What the task requires >>
Could you return, word for word, the stretch of the items below from their very first line through the line containing "[x=1281, y=123]", including both of those lines?

Given entries >>
* Begin *
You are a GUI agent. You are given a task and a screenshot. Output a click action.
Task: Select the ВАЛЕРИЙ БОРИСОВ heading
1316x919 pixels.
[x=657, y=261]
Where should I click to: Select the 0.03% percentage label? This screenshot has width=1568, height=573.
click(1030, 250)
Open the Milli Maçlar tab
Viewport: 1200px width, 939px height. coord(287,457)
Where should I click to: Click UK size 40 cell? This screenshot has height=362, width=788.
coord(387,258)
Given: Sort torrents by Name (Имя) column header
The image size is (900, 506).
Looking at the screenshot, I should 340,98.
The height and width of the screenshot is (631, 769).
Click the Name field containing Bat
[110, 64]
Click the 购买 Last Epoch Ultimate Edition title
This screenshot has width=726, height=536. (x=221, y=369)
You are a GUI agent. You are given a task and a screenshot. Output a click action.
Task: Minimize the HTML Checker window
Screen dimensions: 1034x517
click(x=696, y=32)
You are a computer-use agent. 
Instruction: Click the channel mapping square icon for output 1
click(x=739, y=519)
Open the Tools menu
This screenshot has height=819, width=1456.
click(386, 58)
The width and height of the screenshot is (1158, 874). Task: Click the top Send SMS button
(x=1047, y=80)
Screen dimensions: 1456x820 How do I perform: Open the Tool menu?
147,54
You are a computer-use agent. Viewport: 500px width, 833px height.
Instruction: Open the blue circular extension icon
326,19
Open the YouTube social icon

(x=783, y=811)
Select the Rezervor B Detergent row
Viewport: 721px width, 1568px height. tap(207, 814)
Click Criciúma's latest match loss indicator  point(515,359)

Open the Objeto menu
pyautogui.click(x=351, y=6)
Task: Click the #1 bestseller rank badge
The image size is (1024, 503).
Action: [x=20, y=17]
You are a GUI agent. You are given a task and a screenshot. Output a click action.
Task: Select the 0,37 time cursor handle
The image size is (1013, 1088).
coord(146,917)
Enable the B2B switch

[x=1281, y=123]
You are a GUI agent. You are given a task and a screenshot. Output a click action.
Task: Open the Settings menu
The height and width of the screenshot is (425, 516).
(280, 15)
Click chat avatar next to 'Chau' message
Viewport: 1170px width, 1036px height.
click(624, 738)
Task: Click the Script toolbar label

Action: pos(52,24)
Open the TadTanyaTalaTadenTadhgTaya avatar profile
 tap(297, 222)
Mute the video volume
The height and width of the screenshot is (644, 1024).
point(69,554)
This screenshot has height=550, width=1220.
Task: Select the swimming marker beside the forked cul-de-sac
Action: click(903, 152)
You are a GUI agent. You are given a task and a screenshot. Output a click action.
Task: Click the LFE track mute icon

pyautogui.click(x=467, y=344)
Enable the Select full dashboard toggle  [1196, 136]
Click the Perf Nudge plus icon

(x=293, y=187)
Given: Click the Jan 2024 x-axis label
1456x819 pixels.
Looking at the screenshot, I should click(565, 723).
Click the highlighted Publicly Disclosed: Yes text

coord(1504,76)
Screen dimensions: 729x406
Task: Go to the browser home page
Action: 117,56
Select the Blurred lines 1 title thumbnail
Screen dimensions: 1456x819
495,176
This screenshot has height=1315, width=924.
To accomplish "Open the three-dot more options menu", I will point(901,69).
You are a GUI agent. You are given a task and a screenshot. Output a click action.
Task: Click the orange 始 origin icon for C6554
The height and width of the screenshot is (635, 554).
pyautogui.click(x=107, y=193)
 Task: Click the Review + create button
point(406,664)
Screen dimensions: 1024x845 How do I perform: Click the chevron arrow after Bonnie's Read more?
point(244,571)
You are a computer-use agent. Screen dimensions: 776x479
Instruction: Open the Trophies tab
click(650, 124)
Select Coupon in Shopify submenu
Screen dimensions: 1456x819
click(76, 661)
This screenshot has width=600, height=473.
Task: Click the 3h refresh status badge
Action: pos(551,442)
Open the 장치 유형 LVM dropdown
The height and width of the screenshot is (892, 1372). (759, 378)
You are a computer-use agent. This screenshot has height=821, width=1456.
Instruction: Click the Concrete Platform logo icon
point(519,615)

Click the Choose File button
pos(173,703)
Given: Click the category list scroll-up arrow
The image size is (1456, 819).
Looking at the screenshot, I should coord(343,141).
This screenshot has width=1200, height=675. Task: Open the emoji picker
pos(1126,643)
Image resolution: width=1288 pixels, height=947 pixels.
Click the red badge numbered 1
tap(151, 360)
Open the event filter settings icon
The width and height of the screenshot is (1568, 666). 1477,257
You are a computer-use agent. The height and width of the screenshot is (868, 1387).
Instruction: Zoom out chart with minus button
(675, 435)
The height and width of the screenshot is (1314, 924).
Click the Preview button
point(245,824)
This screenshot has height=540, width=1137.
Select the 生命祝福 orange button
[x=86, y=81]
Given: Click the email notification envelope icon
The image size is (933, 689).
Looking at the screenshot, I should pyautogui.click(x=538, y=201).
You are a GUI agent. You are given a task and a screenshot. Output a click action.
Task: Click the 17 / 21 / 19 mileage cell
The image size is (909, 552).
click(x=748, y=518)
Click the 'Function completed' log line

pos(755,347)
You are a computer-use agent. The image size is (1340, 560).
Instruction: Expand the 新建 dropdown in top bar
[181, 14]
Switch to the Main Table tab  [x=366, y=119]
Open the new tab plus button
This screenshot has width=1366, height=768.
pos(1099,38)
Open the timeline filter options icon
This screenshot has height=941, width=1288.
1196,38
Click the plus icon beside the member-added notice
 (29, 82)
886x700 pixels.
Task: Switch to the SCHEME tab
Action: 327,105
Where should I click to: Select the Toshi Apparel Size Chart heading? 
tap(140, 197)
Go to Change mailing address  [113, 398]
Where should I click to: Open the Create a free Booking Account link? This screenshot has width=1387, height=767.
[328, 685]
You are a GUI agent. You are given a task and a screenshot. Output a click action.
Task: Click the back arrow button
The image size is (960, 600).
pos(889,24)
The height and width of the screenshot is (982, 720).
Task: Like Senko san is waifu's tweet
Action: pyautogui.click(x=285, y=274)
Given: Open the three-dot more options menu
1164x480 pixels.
* End *
Result for this task >>
You are a GUI agent. You are given a task and a screenshot. Output a click action.
Task: Select the ВАЛЕРИЙ БОРИСОВ heading
1316x919 pixels.
[x=657, y=261]
Where should I click to: Select the 0.03% percentage label? This screenshot has width=1568, height=573.
click(1030, 250)
Open the Milli Maçlar tab
Viewport: 1200px width, 939px height. coord(287,457)
Where should I click to: Click UK size 40 cell? This screenshot has height=362, width=788.
coord(387,258)
Given: Sort torrents by Name (Имя) column header
The image size is (900, 506).
Looking at the screenshot, I should 340,98.
The height and width of the screenshot is (631, 769).
Click the Name field containing Bat
[110, 64]
Click the 购买 Last Epoch Ultimate Edition title
This screenshot has width=726, height=536. (x=221, y=369)
You are a GUI agent. You are given a task and a screenshot. Output a click action.
Task: Minimize the HTML Checker window
Screen dimensions: 1034x517
click(x=696, y=32)
You are a computer-use agent. 
Instruction: Click the channel mapping square icon for output 1
click(x=739, y=519)
Open the Tools menu
This screenshot has height=819, width=1456.
click(386, 58)
The width and height of the screenshot is (1158, 874). Task: Click the top Send SMS button
(x=1047, y=80)
Screen dimensions: 1456x820 How do I perform: Open the Tool menu?
147,54
You are a computer-use agent. Viewport: 500px width, 833px height.
Instruction: Open the blue circular extension icon
326,19
Open the YouTube social icon

(x=783, y=811)
Select the Rezervor B Detergent row
Viewport: 721px width, 1568px height. tap(207, 814)
Click Criciúma's latest match loss indicator  point(515,359)

Open the Objeto menu
pyautogui.click(x=351, y=6)
Task: Click the #1 bestseller rank badge
The image size is (1024, 503).
Action: [x=20, y=17]
You are a GUI agent. You are given a task and a screenshot. Output a click action.
Task: Select the 0,37 time cursor handle
The image size is (1013, 1088).
coord(146,917)
Enable the B2B switch

[x=1281, y=123]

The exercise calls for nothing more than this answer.